In a stock pot, saute the onion until it becomes translucent. Add the garlic. When the garlic becomes fragrant, return the Lima beans to the pot, and fill with water just a little above the level of the beans. Add the carrots, kale, cauliflower and spices and bring the soup to a simmer. I often taste here and add more cumin, chili powder or salt. When the carrots are tender, add the red peppers. You don’t want them to cook for too long or they get mushy. Serve with cheddar cheese, chopped cilantro, crackers or tortilla chips.
I love chili, and it is often a staple in our house during the winter months. I labeled this one “09” because I never make it the same way twice. It’s also one of Max’s favorite soups, and you know by now, if he makes a request for any of my cooking, I oblige. Here’s one he and I whipped up using two kinds of beans I had in the freezer and a bunch of CSA tomatoes, corn, carrots and onions. I usually use lots of peppers and like to add zucchini or sweet potatoes, but right now I am focused on using what’s in the box.
Spices for chili are also very flexible. You can use the dried chipotle, or any hot pepper. Sometimes I use pre-made chili powder spices, but often I just add cumin, pulverized dried, hot peppers and salt.
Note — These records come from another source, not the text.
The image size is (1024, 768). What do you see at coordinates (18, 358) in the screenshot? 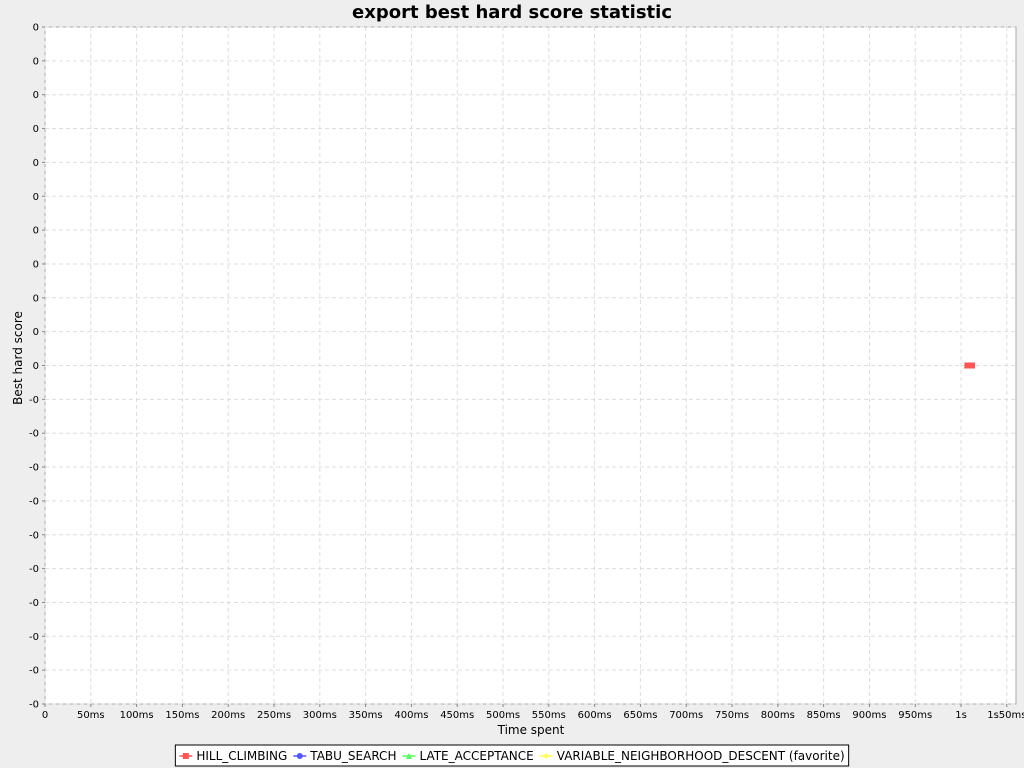
I see `y-axis-label: Best hard score` at bounding box center [18, 358].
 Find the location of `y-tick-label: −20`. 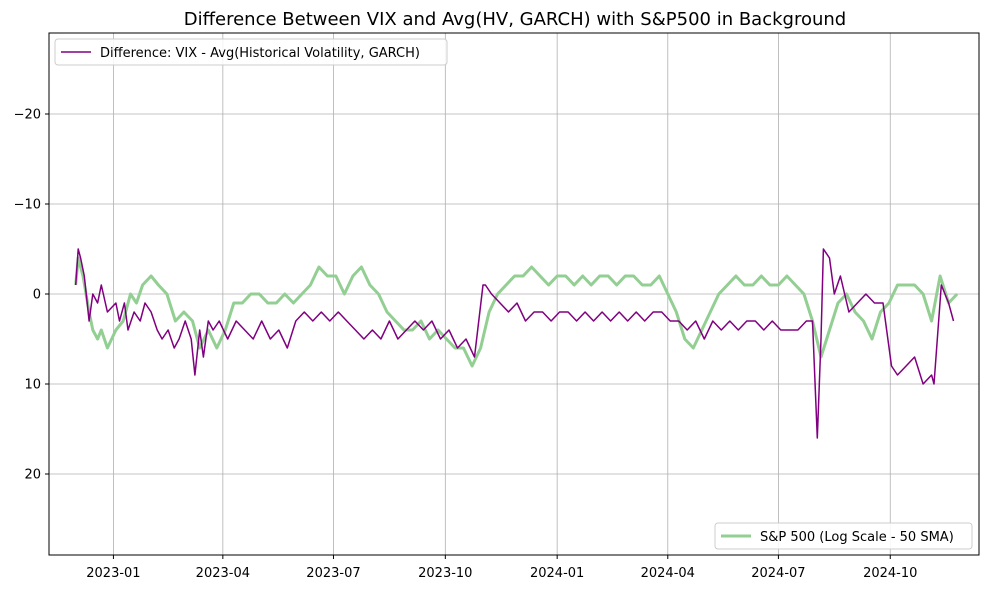

y-tick-label: −20 is located at coordinates (28, 116).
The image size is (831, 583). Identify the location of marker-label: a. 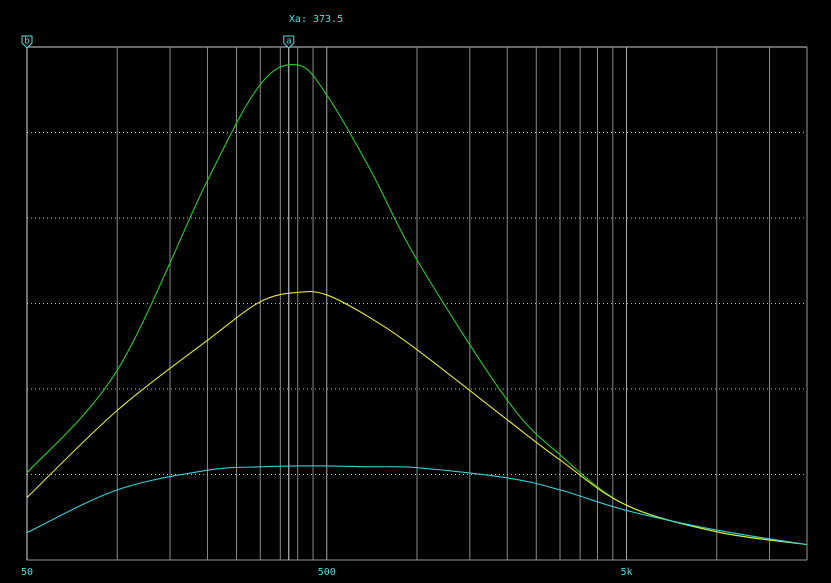
(288, 42).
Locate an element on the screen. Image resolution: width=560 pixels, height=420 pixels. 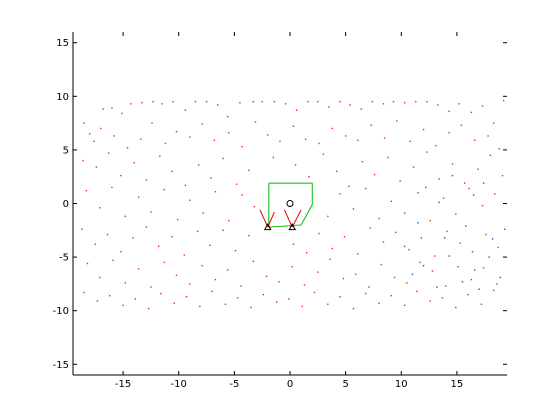
y-tick-label: 10 is located at coordinates (62, 98).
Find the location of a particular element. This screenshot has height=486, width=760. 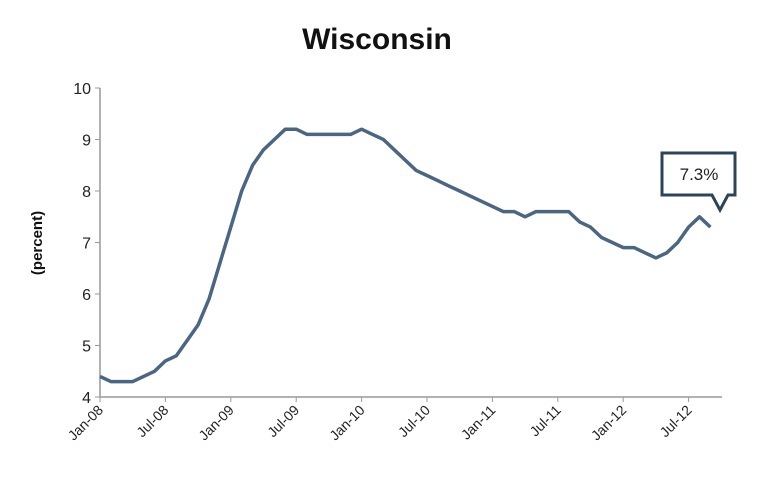

y-tick-label: 4 is located at coordinates (86, 398).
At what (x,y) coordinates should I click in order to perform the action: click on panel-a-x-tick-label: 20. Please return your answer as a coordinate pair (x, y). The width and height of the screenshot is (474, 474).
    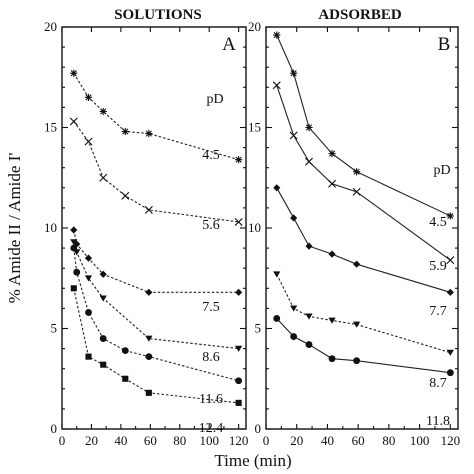
    Looking at the image, I should click on (92, 440).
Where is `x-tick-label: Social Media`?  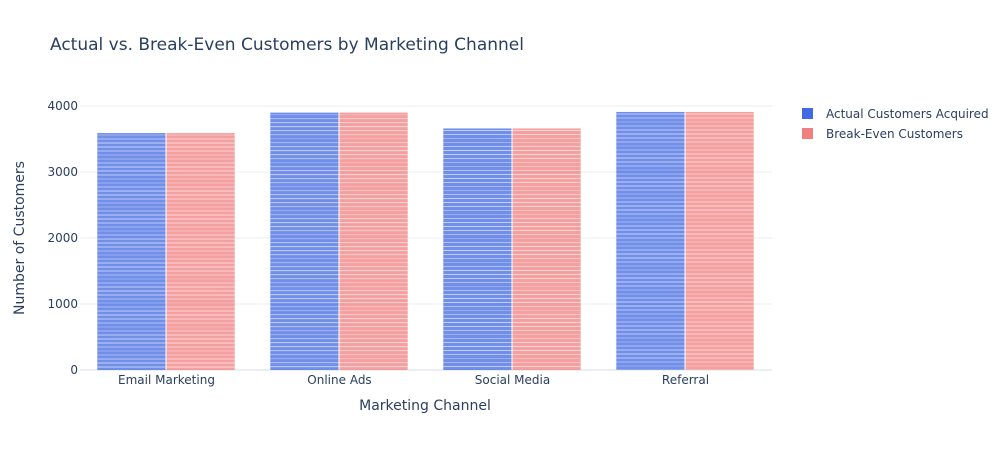
x-tick-label: Social Media is located at coordinates (512, 380).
You can add the spices last and play around until you get a flavor you like.
- 2 Tbs. olive oil
- 1 large onion, diced
- 1 head garlic, minced
- 8-10 carrots, diced
- 8 cups cooked beans (we used 4 cups black and 4 cups white)
- 8-12 tomatoes, pureed
- 6 ears of corn
- 1 bunch cilantro, chopped
- 1 Tbs. salt
- 1 Tbs. dried and powdered chipotle pepper
- 1 Tbs. cumin
- 1 Tbs. cumin seeds
- 1 tsp. dried oregano
Microwave the corn in the husk for five minutes. Remove it and let it cool for a few minutes. Meanwhile, saute the diced onions until they are translucent and add the minced garlic. Cook for a few seconds just until the garlic releases its fragrance. At this point the corn should be cool enough to remove the husks and cut the kernels from the cob. Add all other ingredients and let the soup simmer for about twenty minutes until the flavors are nicely melded. The beauty of any soup is the garnish and with chili it’s fun to be creative. We like ours with chunks of cheddar, avocado or a dollop of crema, and there must be the crunch factor so we eat it with either crackers or chips.